Chapter 11: Hello groupby

To take the next step towards ranking the top contributors, we’ll need to learn a new trick. It’s called groupby.

It’s a pandas method that allows you to group a DataFrame by a column and then calculate a sum, or any other statistic, for each unique value. This is necessary when you want to rack up statistics on a long list of values, or about a combination of fields.

Grouping by one field

We’ve encountered a lot of different committees as we’ve explored the data. A natural question follows: Which ones have raised the most money?

If you scroll back up and look carefully as the info command we ran after merging out data, you will noticed it includes a column named committee_name_x and commitee_name_y.

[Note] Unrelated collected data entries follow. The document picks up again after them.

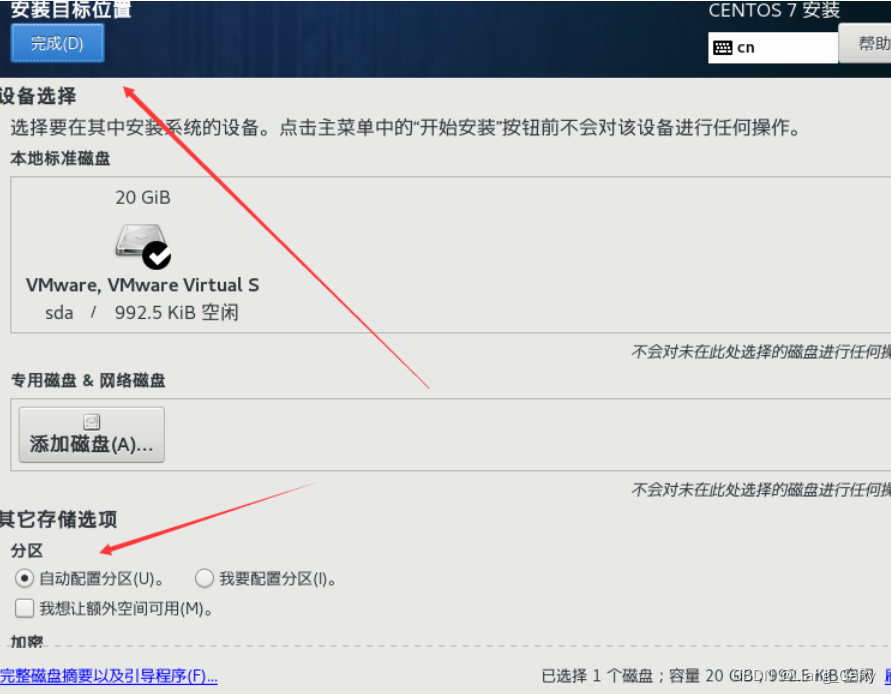
Task: Open the 帮助 help button
Action: pos(867,43)
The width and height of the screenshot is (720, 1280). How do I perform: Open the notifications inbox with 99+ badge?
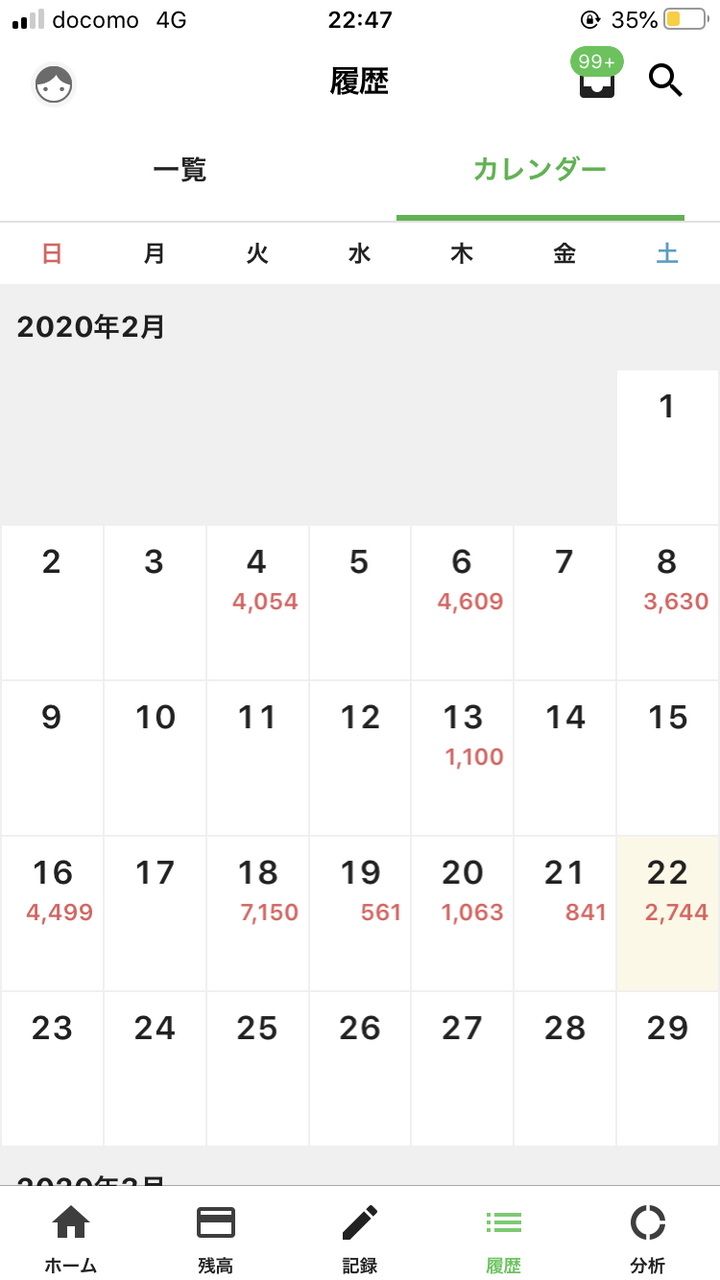(597, 80)

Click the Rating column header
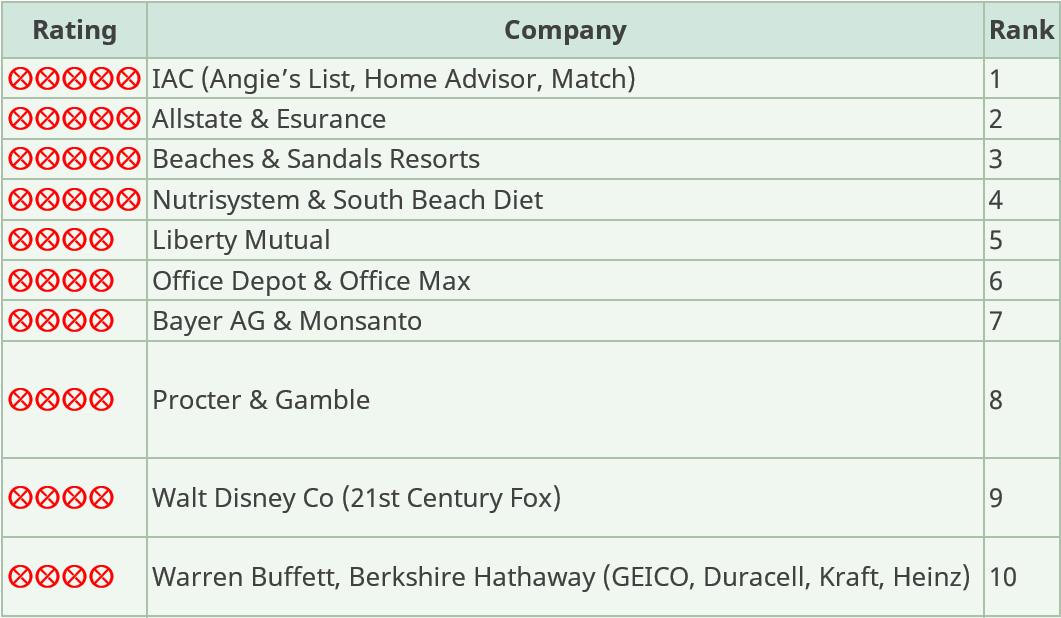(74, 30)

That is because the field was present on both our committee list and our contributions list prior to joining them together. Rather than drop one of them, pandas is trained to keep them both and to append suffixes to the end.

That’s the field we want to group with here. Since the two columns are identical, it doesn’t matter which one we pick. Let’s go with x.

merged.groupby("committee_name_x").amount.sum()

Again our data has come back as an ugly Series. To reformat it as a pretty DataFrame use the reset_index method again.

merged.groupby("committee_name_x").amount.sum().reset_index()

Sorting the biggest totals to the top is as easy as appending the sort_values trick we already know to the end. And voila there’s our answer.

merged.groupby("committee_name_x").amount.sum().reset_index().sort_values("amount", ascending=False)

Grouping by multiple fields

Finding the top contributors is almost as easy, but since the first and last names are spread between two fields we’ll need to submit them to groupby as a list. Copy the last line above, and replace “committee_name_x” with a list like the one here:

merged.groupby(["contributor_firstname", "contributor_lastname"]).amount.sum().reset_index().sort_values("amount", ascending=False)

Note

You should be noticing that several of the top contributors appear to be the same person with their name entered in slightly different ways. This is another important lesson of campaign contributions data. Virtually none of the data is standardized by the campaigns or the government. The onus is on the analyst to show caution and responsibly combine records where the name fields refer to the same person.

To find out if each contributor supported or opposed the measure, you simple add that field to our groupby method.

merged.groupby(["contributor_firstname", "contributor_lastname", "committee_position"]).amount.sum().reset_index().sort_values("amount", ascending=False)

You’ve done it. Our brief interview is complete and you’ve answered the big question that started our inquiry. If you’re interested in continuing the interview, see if you can answer a few more questions on your own. Here are some ideas:

  • What percentage of donations came from people who live outside of California?
  • What are the top employers of donors who gave for and against the measure?
  • Which committees had the fewest donors?